** Opening INPUT FOR THIS TASK block **

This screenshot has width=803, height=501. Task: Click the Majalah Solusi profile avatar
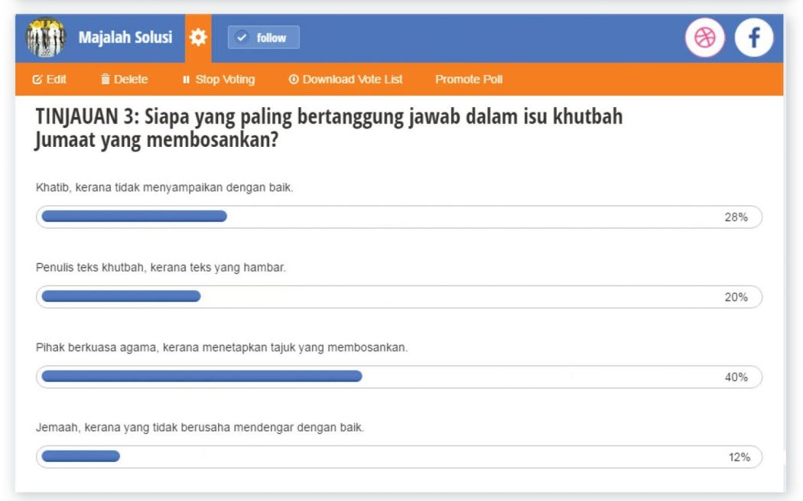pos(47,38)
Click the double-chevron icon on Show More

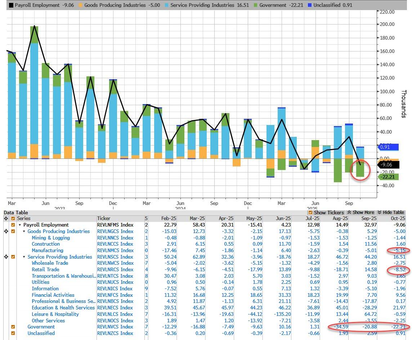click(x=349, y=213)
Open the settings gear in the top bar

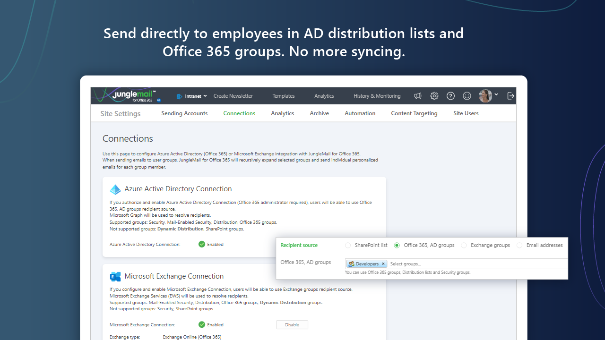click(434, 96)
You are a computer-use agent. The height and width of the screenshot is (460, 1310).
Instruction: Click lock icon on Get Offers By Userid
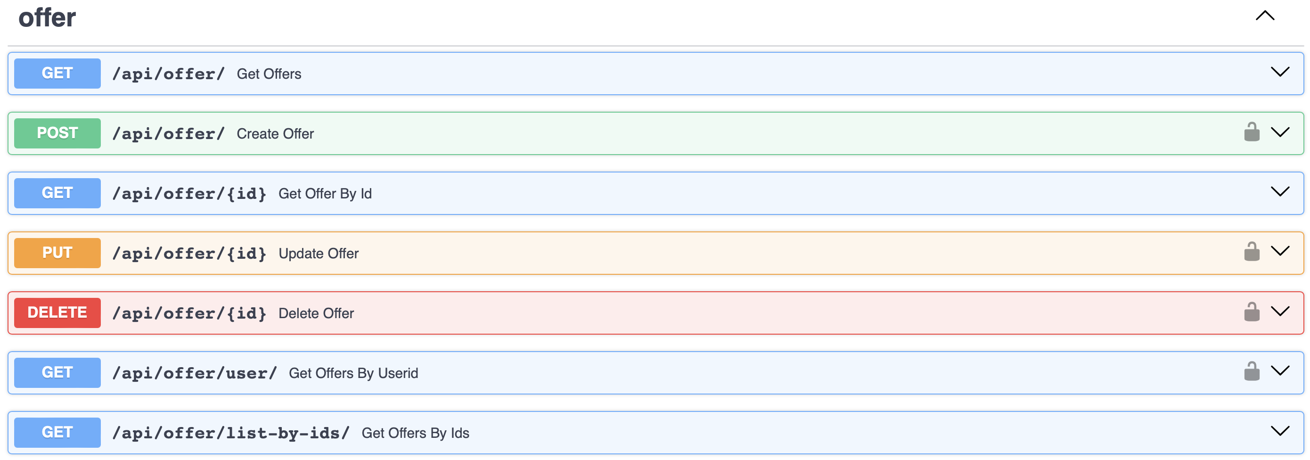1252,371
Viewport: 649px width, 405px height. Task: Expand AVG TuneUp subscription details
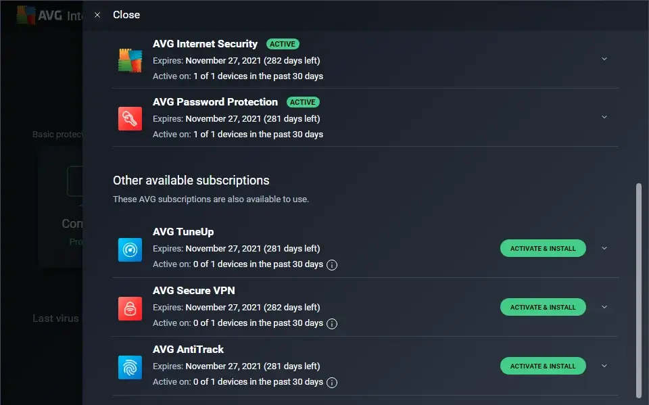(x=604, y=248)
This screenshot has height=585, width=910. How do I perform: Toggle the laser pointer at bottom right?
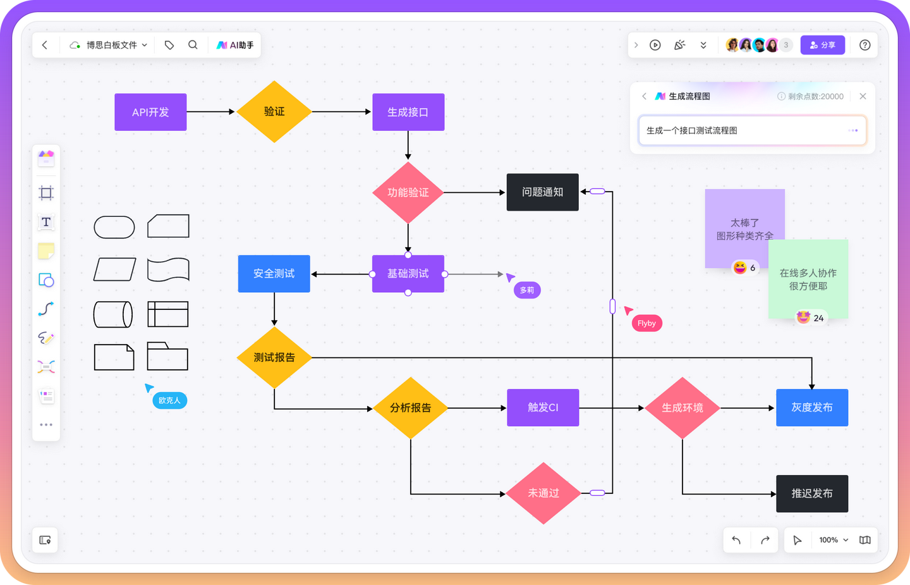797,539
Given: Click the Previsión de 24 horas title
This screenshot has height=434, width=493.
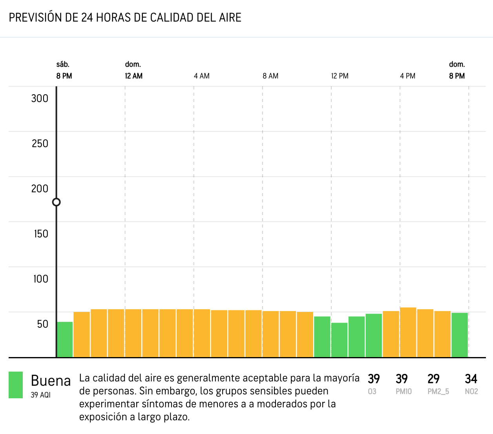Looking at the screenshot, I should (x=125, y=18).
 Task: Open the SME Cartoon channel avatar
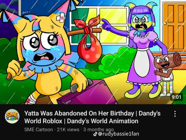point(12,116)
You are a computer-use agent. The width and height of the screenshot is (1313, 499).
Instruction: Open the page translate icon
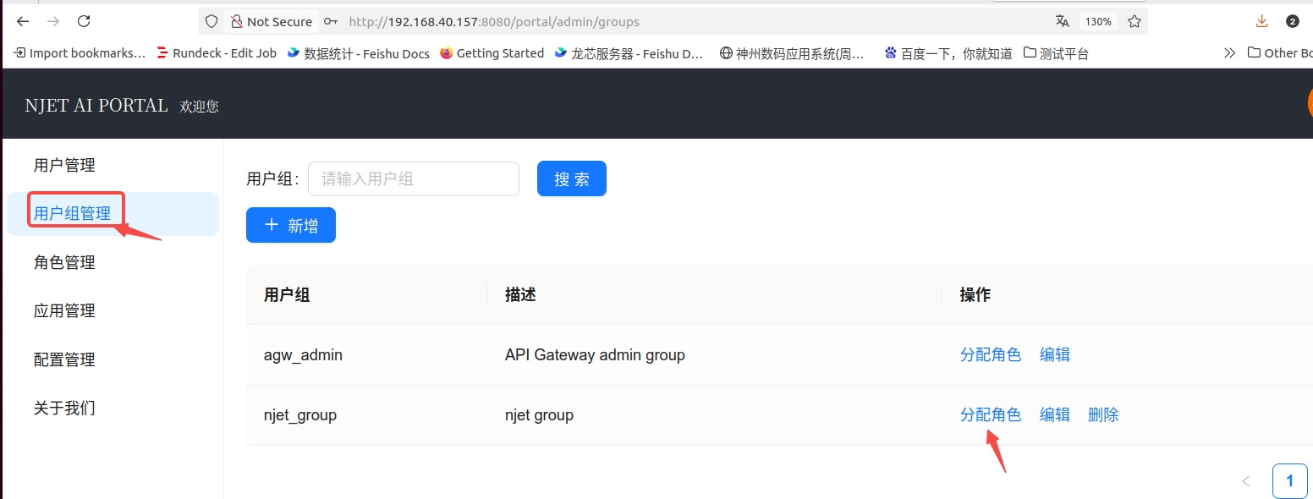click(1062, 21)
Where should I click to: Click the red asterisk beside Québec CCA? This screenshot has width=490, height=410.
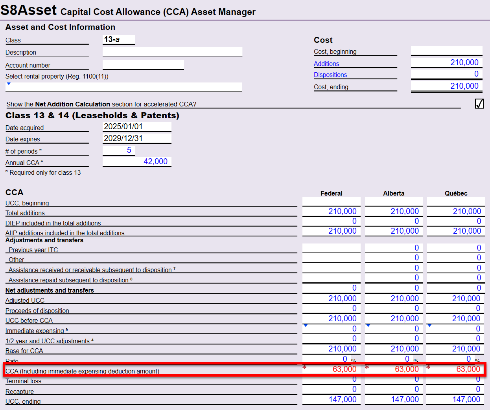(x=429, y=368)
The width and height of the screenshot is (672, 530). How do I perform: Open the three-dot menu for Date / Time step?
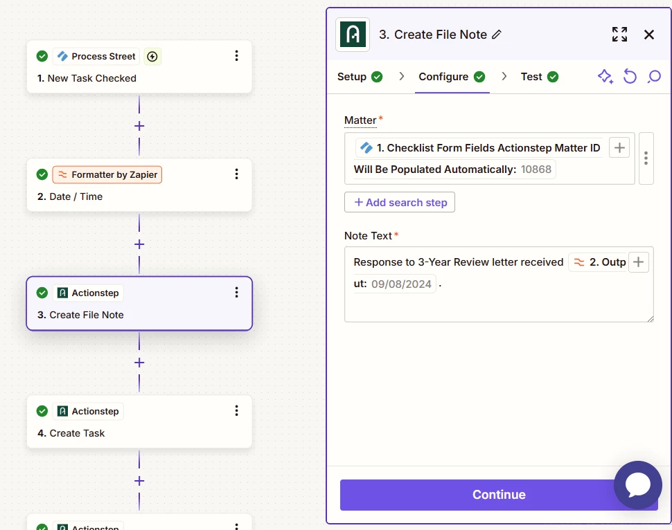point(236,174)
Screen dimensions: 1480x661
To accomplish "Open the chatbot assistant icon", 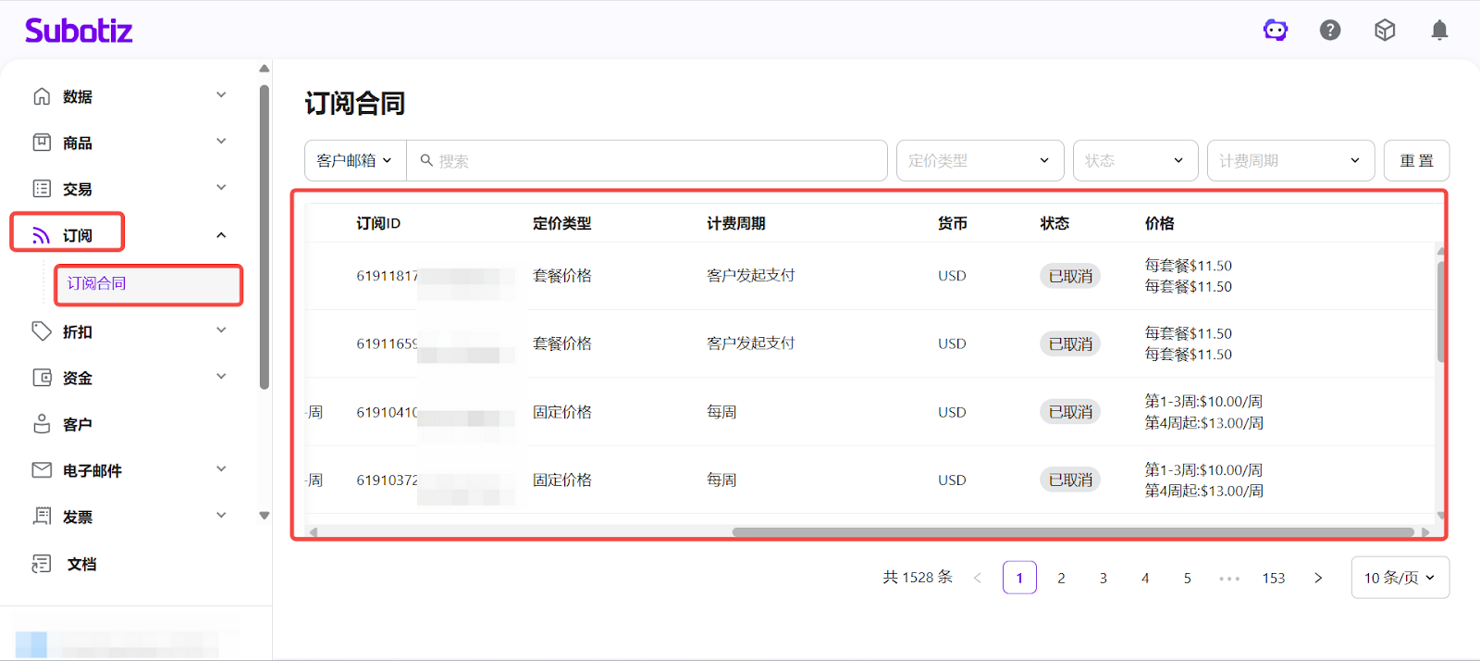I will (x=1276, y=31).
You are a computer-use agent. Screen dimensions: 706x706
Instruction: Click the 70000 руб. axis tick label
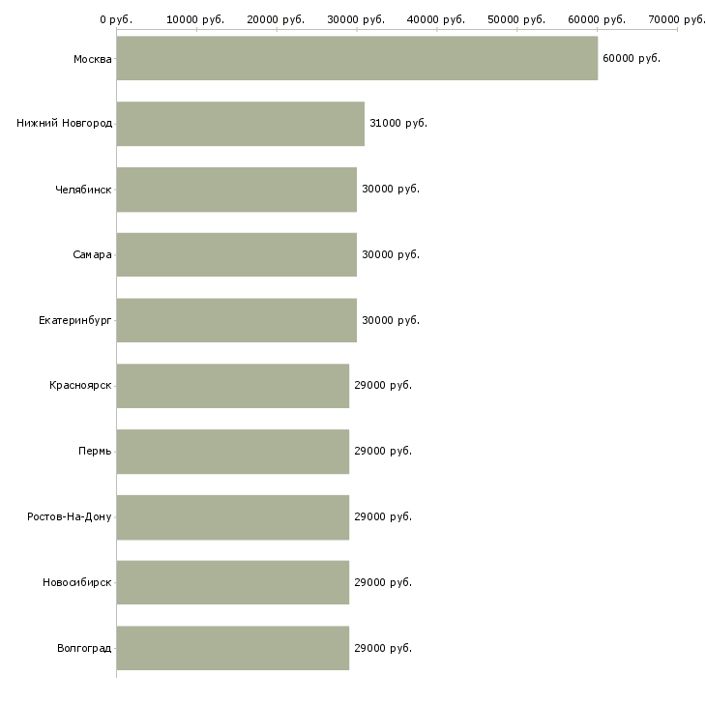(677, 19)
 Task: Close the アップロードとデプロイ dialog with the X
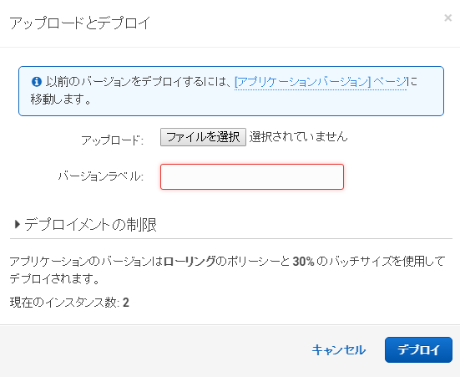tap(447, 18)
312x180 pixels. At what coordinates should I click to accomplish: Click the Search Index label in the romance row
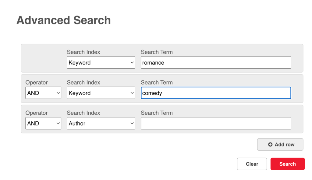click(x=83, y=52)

** Closing INPUT FOR THIS TASK block **

#### TASK GOAL
In the entries above, which lines run from the one with "You are a computer-use agent. The width" up to and including the one with "Screen dimensions: 1480x661"? Write them out exactly, without the pictures.

#### RESULT FOR THIS EXERCISE
You are a computer-use agent. The width and height of the screenshot is (1313, 499).
Instruction: Open the page translate icon
click(1062, 21)
Where should I click to: Click the red asterisk beside Québec CCA? This screenshot has width=490, height=410.
(x=429, y=368)
The width and height of the screenshot is (672, 530). How do I perform: Open the three-dot menu for Date / Time step?
point(236,174)
Screen dimensions: 1480x661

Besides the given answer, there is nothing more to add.